一、
使用鸢尾花数据训练多项式朴素贝叶斯模型,并评估模型
代码展示:
python
from sklearn.datasets import load_iris
from sklearn.metrics import accuracy_score
from sklearn.model_selection import train_test_split
from sklearn.naive_bayes import MultinomialNB
iris = load_iris()
x_train,x_test,y_train,y_test = train_test_split(iris.data,iris.target,test_size=0.3,random_state=42)
model = MultinomialNB()
model.fit(x_train,y_train)
y_pred = model.predict(x_test)
print("预测率:",accuracy_score(y_test,y_pred))
结果展示:
python
预测率: 0.9555555555555556
二、
电影评论情感分析
项目背景:
你在一家电影评论网站工作,需要开发一个情感分析系统来自动分类用户评论是正面还是负面。使用Kaggle上的"IMDB Dataset of 50K Movie Reviews"数据集。
数据集链接:
IMDB Dataset of 50K Movie Reviews | Kaggle
练习题要求:
- 使用Pandas加载并预处理数据
- 使用Numpy进行特征工程
- 比较不同朴素贝叶斯变体(高斯、多项式、伯努利)的性能
- 使用matplotlib绘制性能比较图表
代码展示:
python
import re
import pandas as pd
from sklearn.feature_extraction.text import CountVectorizer, TfidfVectorizer
from sklearn.metrics import accuracy_score
from sklearn.model_selection import train_test_split
from sklearn.naive_bayes import GaussianNB, MultinomialNB, BernoulliNB
import matplotlib.pyplot as plt
df = pd.read_csv("./data/IMDB Dataset.csv",encoding="utf-8")
print(df.head())
print(df.shape)
df["sentiment"] = df["sentiment"].map({"positive":1,"negative":0})
# print(df.head())
comment = df["review"]
# print(comment.head())
comment_lists = []
for i in comment:
# print(i)
i = i.lower()
i = re.sub(r'<.*?>', '', i)
i = re.sub(r'[^a-zA-Z]', ' ', i)
words = i.split()
words = [word for word in words if len(word) > 2]

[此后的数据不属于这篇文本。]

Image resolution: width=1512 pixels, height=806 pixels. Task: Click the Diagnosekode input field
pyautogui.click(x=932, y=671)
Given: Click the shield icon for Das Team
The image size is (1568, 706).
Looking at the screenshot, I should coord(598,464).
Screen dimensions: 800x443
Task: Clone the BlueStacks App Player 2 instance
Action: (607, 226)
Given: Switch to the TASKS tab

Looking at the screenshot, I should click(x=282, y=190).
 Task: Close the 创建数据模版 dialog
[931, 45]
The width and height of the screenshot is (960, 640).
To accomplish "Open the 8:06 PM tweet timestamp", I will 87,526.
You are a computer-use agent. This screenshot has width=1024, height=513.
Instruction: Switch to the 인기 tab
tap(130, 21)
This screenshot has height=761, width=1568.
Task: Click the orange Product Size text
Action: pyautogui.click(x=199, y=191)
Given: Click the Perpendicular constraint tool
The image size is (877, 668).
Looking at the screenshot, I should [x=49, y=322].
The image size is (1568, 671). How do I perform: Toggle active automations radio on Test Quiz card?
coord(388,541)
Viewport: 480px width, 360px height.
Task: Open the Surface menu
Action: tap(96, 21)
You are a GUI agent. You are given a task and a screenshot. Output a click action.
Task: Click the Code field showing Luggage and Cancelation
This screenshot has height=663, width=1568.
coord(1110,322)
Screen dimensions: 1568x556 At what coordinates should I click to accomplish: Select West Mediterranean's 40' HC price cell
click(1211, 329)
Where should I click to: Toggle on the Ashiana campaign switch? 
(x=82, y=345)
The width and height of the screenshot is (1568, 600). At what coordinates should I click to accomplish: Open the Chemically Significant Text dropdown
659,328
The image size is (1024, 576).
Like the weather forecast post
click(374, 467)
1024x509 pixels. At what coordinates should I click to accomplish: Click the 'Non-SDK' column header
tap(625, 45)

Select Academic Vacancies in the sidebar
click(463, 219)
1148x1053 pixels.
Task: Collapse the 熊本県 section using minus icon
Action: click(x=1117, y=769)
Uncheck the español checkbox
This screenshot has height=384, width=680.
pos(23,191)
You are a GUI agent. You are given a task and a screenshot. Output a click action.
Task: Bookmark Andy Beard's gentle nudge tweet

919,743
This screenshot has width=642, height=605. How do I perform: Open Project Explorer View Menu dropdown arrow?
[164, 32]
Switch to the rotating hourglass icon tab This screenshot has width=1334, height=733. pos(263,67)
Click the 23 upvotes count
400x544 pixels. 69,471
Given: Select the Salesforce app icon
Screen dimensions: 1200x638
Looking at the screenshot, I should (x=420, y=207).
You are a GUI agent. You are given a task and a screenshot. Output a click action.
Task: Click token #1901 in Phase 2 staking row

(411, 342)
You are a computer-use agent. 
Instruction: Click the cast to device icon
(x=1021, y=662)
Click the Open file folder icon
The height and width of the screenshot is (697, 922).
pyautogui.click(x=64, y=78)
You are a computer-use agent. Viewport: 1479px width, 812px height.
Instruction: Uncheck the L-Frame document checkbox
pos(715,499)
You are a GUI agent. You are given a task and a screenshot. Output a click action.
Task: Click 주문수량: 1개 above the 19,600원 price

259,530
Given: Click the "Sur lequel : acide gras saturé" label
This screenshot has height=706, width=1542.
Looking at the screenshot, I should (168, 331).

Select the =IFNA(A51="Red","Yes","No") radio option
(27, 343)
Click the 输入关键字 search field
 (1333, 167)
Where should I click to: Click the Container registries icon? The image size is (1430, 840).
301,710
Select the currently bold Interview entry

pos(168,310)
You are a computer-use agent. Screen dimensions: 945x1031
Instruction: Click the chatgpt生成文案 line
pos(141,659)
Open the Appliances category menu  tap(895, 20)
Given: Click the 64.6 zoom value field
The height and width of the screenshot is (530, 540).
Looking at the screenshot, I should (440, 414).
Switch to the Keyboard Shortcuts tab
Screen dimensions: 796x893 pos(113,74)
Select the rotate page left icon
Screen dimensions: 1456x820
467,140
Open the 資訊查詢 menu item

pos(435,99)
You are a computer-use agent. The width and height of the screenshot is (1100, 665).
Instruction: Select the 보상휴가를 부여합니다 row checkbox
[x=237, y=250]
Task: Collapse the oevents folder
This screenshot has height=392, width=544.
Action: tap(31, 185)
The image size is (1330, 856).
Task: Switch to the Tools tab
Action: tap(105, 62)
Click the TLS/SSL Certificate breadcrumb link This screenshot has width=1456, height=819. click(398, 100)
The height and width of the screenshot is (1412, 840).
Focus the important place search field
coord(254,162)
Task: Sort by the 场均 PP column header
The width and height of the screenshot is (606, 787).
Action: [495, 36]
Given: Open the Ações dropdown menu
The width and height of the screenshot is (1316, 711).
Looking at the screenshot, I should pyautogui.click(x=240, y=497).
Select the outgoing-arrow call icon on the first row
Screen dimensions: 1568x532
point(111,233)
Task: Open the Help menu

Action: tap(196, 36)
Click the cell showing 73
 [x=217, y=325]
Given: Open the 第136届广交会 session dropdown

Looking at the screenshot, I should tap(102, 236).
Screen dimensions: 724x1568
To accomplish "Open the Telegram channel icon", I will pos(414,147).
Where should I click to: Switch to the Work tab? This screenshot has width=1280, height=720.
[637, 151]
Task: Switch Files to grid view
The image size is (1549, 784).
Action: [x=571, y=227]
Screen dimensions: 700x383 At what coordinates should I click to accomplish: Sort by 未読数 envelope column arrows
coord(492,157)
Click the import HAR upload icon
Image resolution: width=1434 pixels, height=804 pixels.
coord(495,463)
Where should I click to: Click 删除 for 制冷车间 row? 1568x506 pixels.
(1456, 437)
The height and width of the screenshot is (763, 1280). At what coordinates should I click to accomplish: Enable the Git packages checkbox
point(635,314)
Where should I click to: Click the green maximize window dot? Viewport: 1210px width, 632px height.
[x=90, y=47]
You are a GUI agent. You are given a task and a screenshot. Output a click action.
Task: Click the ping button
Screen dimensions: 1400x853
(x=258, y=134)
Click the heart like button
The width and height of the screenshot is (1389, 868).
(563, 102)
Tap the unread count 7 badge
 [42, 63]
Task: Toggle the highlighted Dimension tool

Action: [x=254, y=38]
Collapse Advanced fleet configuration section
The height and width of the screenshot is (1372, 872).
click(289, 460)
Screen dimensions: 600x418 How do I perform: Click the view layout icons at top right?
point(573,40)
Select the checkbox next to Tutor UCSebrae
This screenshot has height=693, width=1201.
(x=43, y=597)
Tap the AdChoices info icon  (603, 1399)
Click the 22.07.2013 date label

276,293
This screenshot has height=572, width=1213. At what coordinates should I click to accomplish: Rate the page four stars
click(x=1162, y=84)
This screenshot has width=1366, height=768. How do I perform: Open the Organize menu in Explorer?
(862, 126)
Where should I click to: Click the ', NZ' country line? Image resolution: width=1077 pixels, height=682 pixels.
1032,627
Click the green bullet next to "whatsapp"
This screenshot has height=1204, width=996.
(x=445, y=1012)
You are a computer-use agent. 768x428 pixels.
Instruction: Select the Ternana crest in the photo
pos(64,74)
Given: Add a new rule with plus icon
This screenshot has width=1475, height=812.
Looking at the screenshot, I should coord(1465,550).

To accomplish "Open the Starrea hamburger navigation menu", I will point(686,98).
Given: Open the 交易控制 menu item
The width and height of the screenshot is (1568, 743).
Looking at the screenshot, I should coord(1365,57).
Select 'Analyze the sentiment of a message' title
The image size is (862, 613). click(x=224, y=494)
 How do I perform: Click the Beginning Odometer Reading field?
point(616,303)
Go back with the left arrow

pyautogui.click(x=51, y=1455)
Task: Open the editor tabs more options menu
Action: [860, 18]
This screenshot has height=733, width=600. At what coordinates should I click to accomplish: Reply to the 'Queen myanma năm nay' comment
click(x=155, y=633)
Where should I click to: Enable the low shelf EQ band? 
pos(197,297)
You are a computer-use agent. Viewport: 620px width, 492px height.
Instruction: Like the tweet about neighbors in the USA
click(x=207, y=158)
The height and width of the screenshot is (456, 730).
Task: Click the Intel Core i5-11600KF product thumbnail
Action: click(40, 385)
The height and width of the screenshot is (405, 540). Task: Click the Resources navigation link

comment_list = " ".join(words)
comment_lists.append(comment_list)
# print(comment_list)
df["clean_review"] = comment_lists
transfer = TfidfVectorizer(max_features=5000,ngram_range=(1,2))
x = transfer.fit_transform(df["clean_review"])
y = df["sentiment"]
x_train,x_test,y_train,y_test = train_test_split(x,y,test_size=0.3,random_state=42)
mu_model = MultinomialNB()
mu_model.fit(x_train,y_train)
mu_y_pred = mu_model.predict(x_test)
mu_accuracy = accuracy_score(y_test,mu_y_pred)
print("多项式朴素贝叶斯:",mu_accuracy)
be_model = BernoulliNB()
be_model.fit(x_train,y_train)
be_y_pred = be_model.predict(x_test)
be_accuracy = accuracy_score(y_test,be_y_pred)
print("伯努利朴素贝叶斯:",be_accuracy)
transfer = CountVectorizer(max_features=5000)
x = transfer.fit_transform(comment_lists)
x_dense = x.toarray()
x_train = x_dense[:4000, :]
good_or_bad = df["sentiment"].values
y_train = good_or_bad[:4000]
x_test = x_dense[4000:, :]
y_test = good_or_bad[4000:]
ga_model = GaussianNB()
ga_model.fit(x_train,y_train)
ga_y_pred = ga_model.predict(x_test)
ga_accuracy = accuracy_score(y_test,ga_y_pred)
print("高斯朴素贝叶斯:",ga_accuracy)
models = ['GaussianNB','MultinomialNB','BernoulliNB']
values = [ga_accuracy,mu_accuracy,be_accuracy]
plt.bar(
models,
values,
color=['blue','green','red']
)
plt.title("Comparison of Naive Bayes Variants")
plt.ylabel("Accuracy")
plt.tight_layout()
plt.show()
结果展示:
python
多项式朴素贝叶斯: 0.8628666666666667
伯努利朴素贝叶斯: 0.8533333333333334
高斯朴素贝叶斯: 0.7214347826086956